* START AVAILABLE RECORDS *
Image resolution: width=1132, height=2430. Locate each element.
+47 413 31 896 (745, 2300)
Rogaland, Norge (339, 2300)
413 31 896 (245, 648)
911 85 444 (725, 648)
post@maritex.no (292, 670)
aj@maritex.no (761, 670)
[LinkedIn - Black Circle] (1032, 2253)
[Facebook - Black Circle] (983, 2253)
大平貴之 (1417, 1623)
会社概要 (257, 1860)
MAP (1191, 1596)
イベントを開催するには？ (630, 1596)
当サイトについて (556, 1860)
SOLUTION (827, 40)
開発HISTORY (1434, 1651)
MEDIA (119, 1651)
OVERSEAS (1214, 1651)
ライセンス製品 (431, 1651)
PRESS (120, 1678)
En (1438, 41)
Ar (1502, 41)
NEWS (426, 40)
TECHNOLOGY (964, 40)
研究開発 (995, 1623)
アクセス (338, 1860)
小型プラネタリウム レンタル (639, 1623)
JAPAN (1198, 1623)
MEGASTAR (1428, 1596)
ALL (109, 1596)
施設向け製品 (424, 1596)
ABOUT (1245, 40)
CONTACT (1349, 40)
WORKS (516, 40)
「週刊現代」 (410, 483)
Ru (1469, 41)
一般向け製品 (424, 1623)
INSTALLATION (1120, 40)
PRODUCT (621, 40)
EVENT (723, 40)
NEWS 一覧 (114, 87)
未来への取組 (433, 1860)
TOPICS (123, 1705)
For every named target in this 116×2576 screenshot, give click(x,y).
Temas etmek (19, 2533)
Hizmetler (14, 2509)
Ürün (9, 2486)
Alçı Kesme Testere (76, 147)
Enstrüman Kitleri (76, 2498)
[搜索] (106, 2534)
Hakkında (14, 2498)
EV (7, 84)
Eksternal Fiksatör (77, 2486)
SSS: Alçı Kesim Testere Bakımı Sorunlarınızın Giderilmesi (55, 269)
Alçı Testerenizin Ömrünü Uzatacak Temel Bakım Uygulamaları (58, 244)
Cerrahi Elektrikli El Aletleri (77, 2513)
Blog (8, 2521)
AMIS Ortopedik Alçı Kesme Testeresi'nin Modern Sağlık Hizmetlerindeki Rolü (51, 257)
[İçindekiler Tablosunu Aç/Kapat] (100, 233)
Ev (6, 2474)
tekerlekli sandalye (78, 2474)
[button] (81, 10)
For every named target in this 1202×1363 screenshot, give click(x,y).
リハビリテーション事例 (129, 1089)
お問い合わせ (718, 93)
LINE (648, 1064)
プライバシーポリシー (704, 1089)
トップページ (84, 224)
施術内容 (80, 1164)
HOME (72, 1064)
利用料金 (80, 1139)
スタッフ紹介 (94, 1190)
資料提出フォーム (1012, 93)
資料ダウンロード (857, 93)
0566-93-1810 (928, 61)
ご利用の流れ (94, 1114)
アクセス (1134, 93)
* END AVAILABLE RECORDS *
### REQUEST
Rescale everything from the start of the data down to the line containing "小型プラネタリウム レンタル (639, 1623)", both ends included, by repeating each line with the requests unchanged. Multiply every answer coordinate by 0.75 and round to whole numbers, with halves rounded up.

### EXPECTED OUTPUT
Image resolution: width=1132, height=2430. Locate each element.
+47 413 31 896 (559, 1725)
Rogaland, Norge (254, 1725)
413 31 896 (184, 486)
911 85 444 (544, 486)
post@maritex.no (219, 503)
aj@maritex.no (571, 503)
[LinkedIn - Black Circle] (774, 1690)
[Facebook - Black Circle] (737, 1690)
大平貴之 (1063, 1217)
会社概要 (193, 1395)
MAP (893, 1197)
イベントを開催するには？ (473, 1197)
当サイトについて (417, 1395)
SOLUTION (620, 30)
開発HISTORY (1076, 1238)
MEDIA (89, 1238)
OVERSEAS (911, 1238)
ライセンス製品 (323, 1238)
PRESS (90, 1259)
En (1079, 31)
Ar (1127, 31)
NEWS (320, 30)
TECHNOLOGY (723, 30)
研究開発 (746, 1217)
アクセス (254, 1395)
小型プラネタリウム レンタル (479, 1217)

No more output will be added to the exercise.